Overhaul of Nursing School Admissions Draws Opposition
The California Federation of Teachers and the Faculty Association of California Community Colleges are lining up against a bill that would require some community colleges to overhaul their admissions practices, the Sacramento Bee reports (Schultz, Sacramento Bee, 6/4).
Forty-two community colleges currently admit applicants based on a lottery system or a first-come, first-served basis (California Healthline, 5/23).
AB 1559 by Assembly member Tom Berryhill (R-Modesto) would require community colleges with more applications than available slots in their nursing programs to adopt a new selection system that is based at least partly on the merit of the applications.
Berryhill says details of such a system will be added to his legislation as it makes its way through the Senate. The Assembly in May approved the measure.
Berryhill said that he is considering admission protocols that would favor applicants with some medical experience, or a grade requirement for prerequisite classes.
Some California teachers and community colleges are concerned that a merit-based system would conflict with the community college mission of accepting all applicants, regardless of certain qualifications.
A report released last week by the Legislative Analyst's Office recommended adoption of a merit-based selection system.
The report found that only half of the estimated 6,000 students who enrolled in a community college associate degree nursing program in 2002-2003 graduated within two years (Sacramento Bee, 6/4).

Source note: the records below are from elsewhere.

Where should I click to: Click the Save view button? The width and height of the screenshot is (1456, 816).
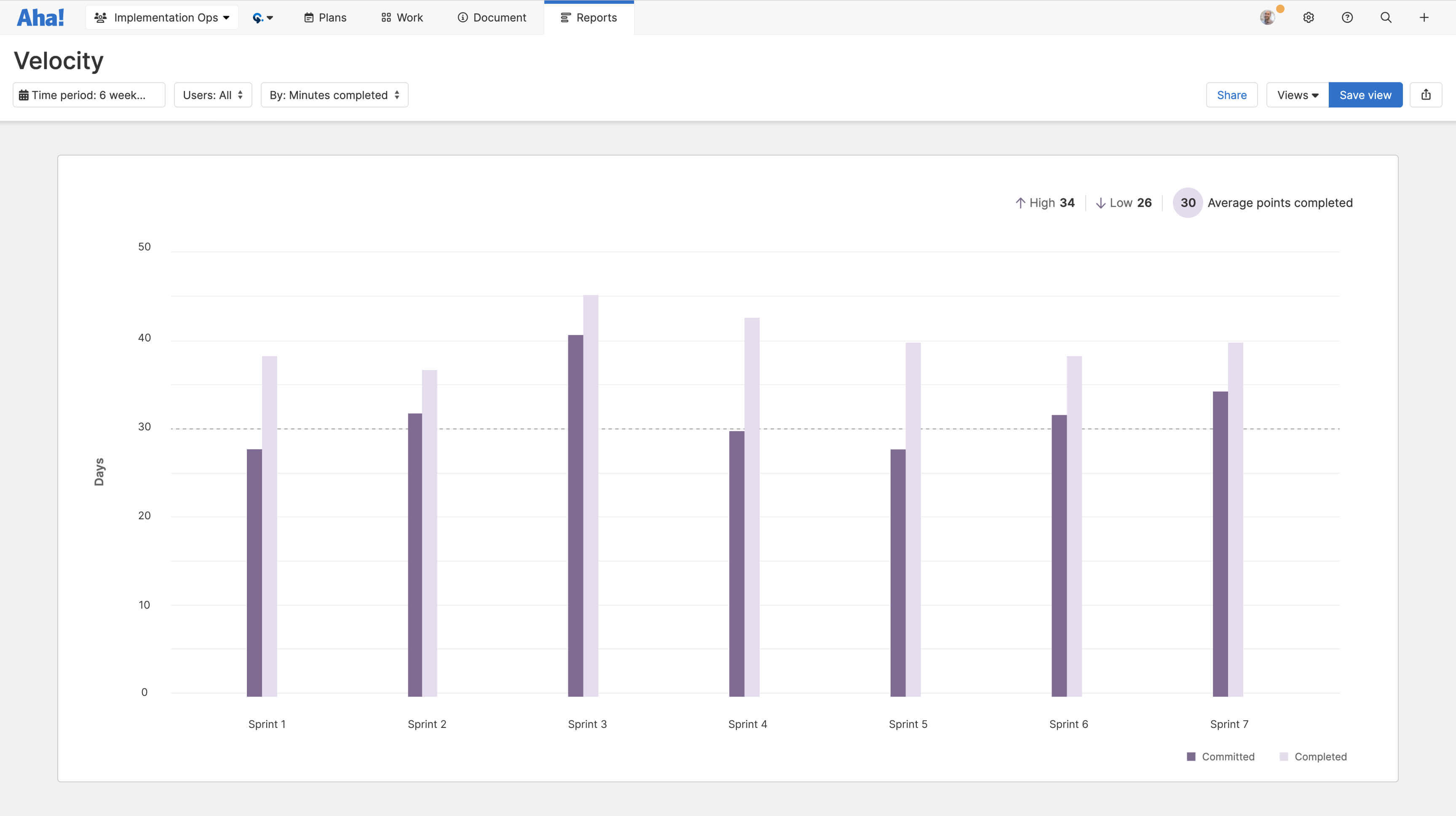[x=1365, y=94]
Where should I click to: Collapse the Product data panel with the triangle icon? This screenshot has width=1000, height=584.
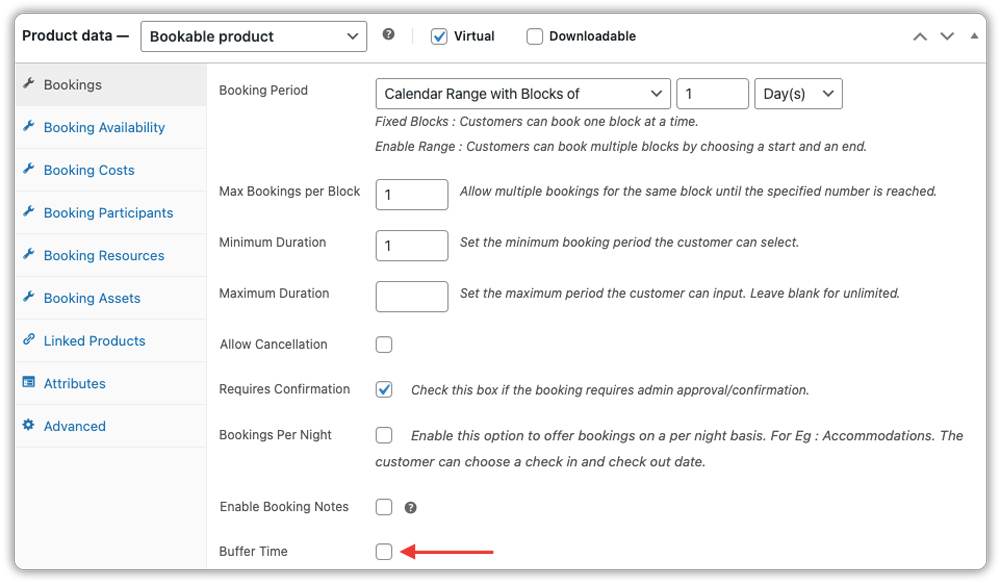tap(973, 35)
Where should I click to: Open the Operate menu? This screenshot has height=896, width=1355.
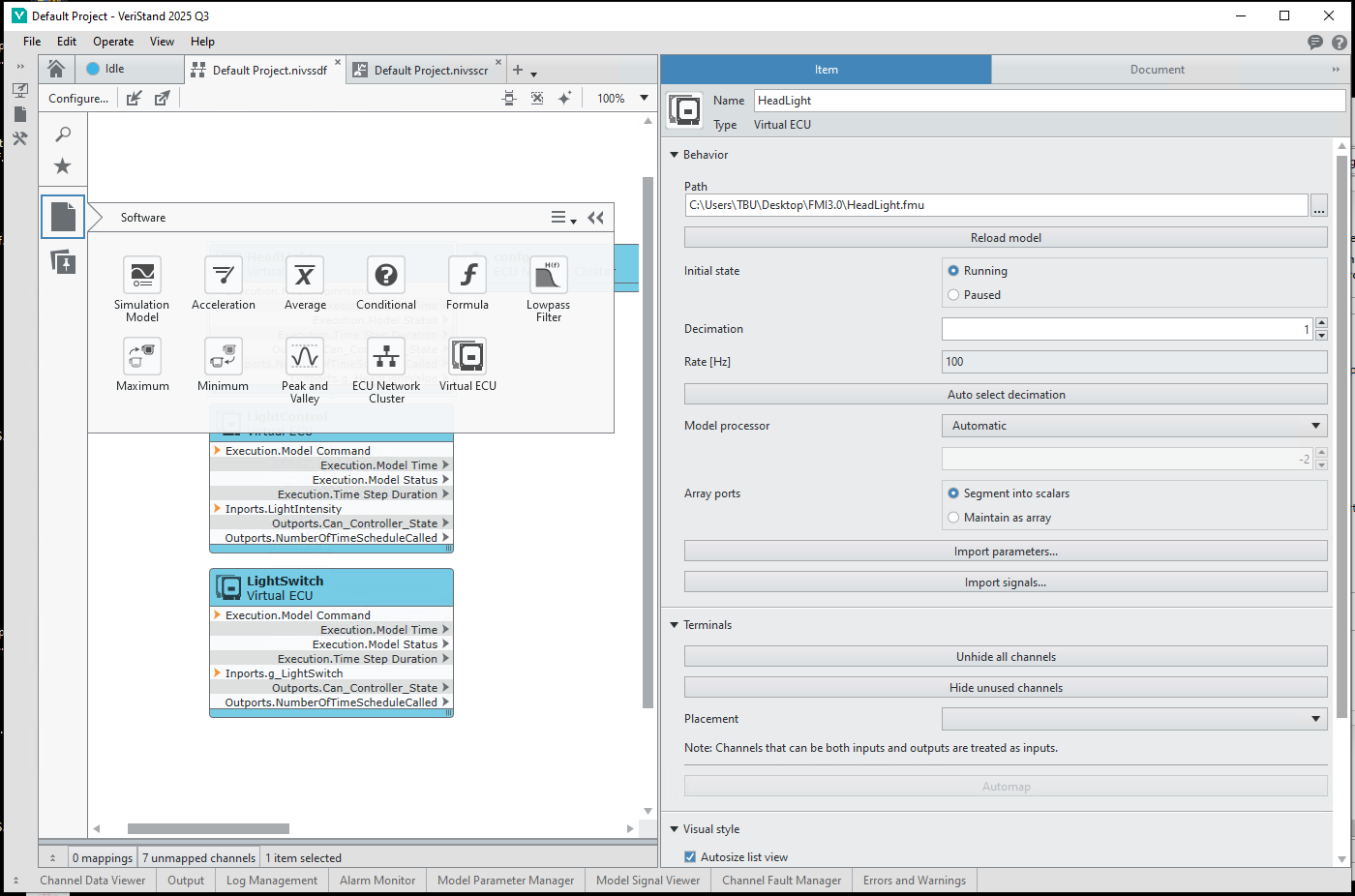tap(113, 42)
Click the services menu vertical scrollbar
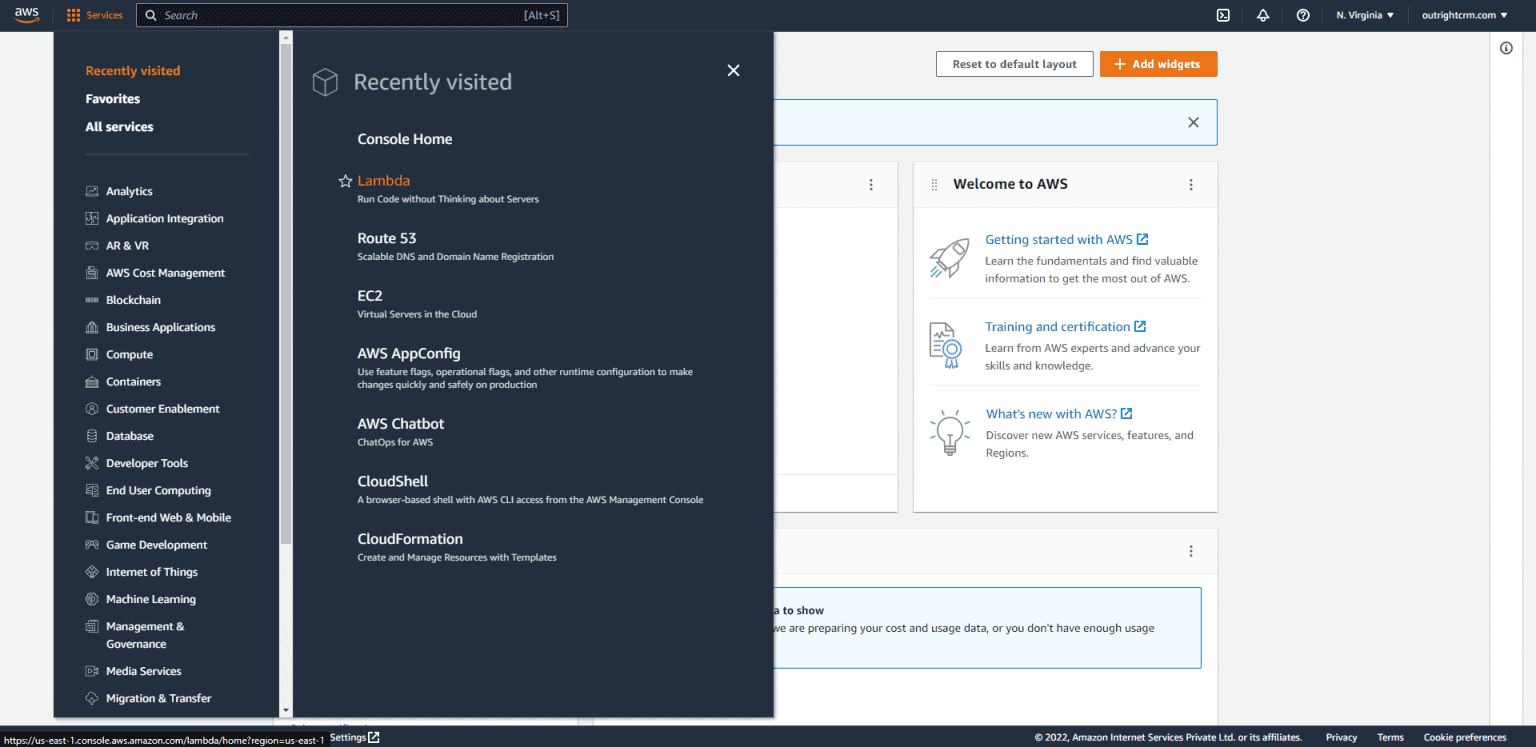The width and height of the screenshot is (1536, 747). (286, 300)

In other nursing news, NPR's "All Things Considered" on Sunday reported on the shortage of educators at nursing schools. The segment includes comments from:
- Mary Jane Williams, a professor of nursing at the University of Hartford;
- Jean Cabral, a nursing instructor at Brigham and Women's Hospital;
- Judy Shindul-Rothschild, a professor at the Boston College School of Nursing; and
- Peter Buerhaus, a professor of nursing at Vanderbilt University (Gotbaum, "All Things Considered," NPR, 6/3).
Audio of the segment and expanded NPR coverage are available online.
"All Things Considered" on Sunday also included a discussion with Williams about the shortage of educators (Eliot, "All Things Considered," NPR, 6/3).